WORK REQUIRED:
When the line containing "Task: Tick the Recent cocaine use checkbox" is reached, begin transcribing. Continue exactly through the final line of the listing, and return nothing else.

EXERCISE INPUT:
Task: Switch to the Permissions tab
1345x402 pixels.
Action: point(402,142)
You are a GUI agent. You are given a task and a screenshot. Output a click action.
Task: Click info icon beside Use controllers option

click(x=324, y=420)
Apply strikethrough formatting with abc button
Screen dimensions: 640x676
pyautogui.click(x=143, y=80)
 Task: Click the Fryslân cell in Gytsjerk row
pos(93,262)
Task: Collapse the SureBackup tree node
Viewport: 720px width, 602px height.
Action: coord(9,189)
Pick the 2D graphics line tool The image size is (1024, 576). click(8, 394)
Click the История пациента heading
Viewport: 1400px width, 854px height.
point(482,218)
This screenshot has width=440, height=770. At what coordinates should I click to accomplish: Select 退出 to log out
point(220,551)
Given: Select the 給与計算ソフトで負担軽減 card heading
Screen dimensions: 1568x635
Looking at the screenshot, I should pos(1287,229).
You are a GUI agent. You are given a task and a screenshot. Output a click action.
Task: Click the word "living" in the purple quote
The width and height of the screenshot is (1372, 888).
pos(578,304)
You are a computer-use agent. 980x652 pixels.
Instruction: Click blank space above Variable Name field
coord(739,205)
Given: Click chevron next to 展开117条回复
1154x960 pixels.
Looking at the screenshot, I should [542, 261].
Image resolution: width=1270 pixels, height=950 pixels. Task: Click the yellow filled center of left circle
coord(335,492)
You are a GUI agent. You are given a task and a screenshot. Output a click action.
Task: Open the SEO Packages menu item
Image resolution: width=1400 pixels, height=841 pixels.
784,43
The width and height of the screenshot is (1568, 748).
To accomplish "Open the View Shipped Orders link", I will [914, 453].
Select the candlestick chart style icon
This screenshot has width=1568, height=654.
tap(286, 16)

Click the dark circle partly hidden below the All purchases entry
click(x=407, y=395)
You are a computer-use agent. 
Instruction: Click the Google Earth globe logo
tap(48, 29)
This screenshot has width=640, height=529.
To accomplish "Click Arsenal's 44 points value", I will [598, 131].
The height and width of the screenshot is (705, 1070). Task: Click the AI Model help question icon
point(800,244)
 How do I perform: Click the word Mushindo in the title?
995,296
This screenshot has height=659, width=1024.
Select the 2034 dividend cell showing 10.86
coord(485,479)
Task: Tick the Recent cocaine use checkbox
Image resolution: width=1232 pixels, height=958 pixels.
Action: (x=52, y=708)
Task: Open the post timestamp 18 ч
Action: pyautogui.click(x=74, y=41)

EXPECTED ANSWER:
Task: Tick the Recent cocaine use checkbox
Image resolution: width=1232 pixels, height=958 pixels.
Action: (x=52, y=708)
Task: Open the post timestamp 18 ч
Action: pyautogui.click(x=74, y=41)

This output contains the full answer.